Cancer is a disease of genome sequence alterations as well as epigenetic changes. Epigenetics refers in part to the mechanisms by which histones affect various DNA-based processes, such as gene regulation. Histones are proteins around which the DNA wraps itself to form chromatin - the physiologically relevant form of the human genome. Histones are modified extensively by posttranslational modifications that alter chromatin structure and serve to recruit to or exclude protein complexes from DNA. Aberrations in histone modifications occur frequently in cancer including changes in their levels and distribution at gene promoters, gene coding regions, repetitive DNA sequences, and other genomic elements. Locus-specific alterations in histone modifications may have adverse effects on expression of nearby genes but so far have not been shown to have clinical utility.
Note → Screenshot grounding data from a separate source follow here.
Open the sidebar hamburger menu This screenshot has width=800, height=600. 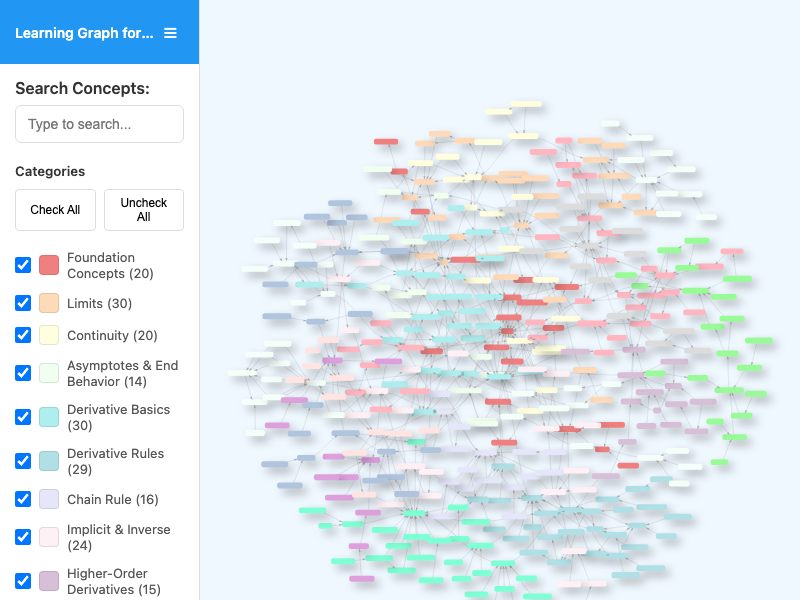[x=170, y=32]
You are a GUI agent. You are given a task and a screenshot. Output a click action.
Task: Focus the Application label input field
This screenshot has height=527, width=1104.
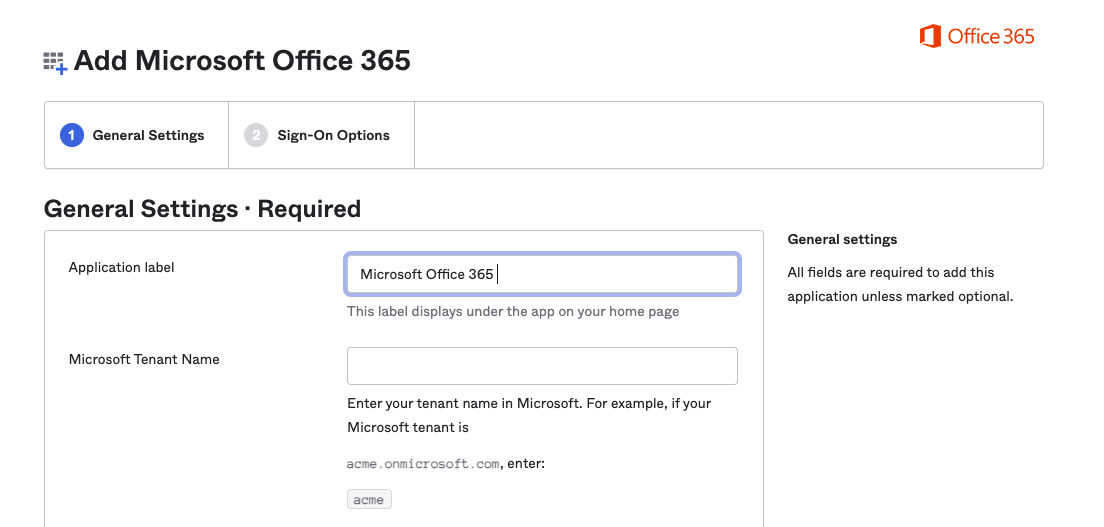point(542,274)
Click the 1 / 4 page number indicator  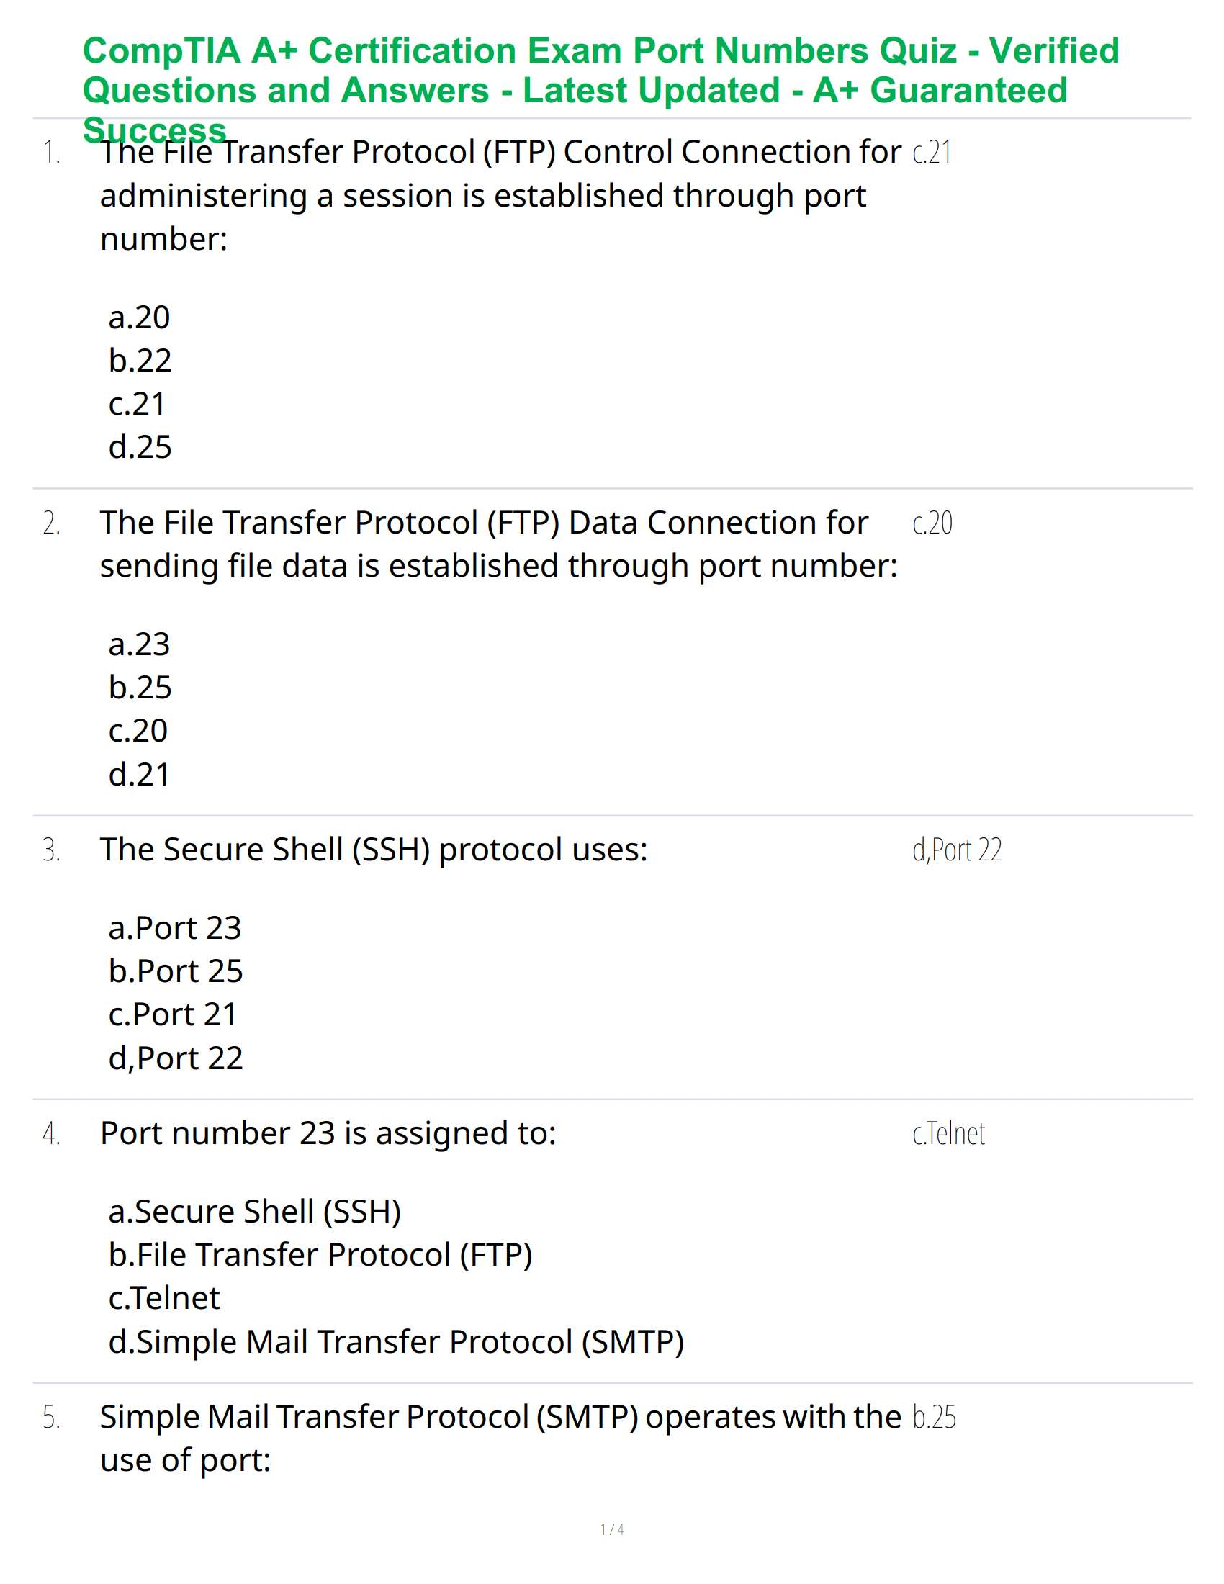tap(612, 1529)
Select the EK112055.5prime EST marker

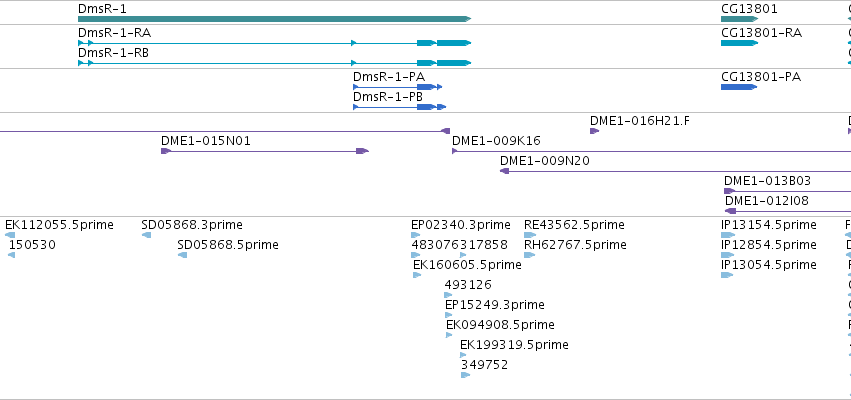tap(10, 235)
Cancer cells also exhibit alterations in global levels of specific histone modifications, generating an additional layer of epigenetic heterogeneity at the cellular level in tumor tissues. Unlike locus-specific changes, the cellular epigenetic heterogeneity can be used to define previously unrecognized subsets of cancer patients with distinct clinical outcomes. In general, increased prevalence of cells with lower global levels of histone modifications is prognostic of poorer clinical outcome such as increased risk of tumor recurrence and/or decreased survival probability. Prognostic utility of histone modifications has been demonstrated independently for multiple cancers including those of prostate, lung, kidney, breast, ovary, and pancreas, suggesting a fundamental association between global histone modification levels and tumor aggressiveness, regardless of cancer tissue of origin. Cellular levels of histone modifications may also predict response to certain chemotherapeutic agents, serving as predictive biomarkers that could inform clinical decisions on choice and course of therapy. The challenge before us is to understand how global levels of histone modifications are established and maintained and what their mechanistic links are to the cancer clinical behavior. © 2011 Springer Basel AG.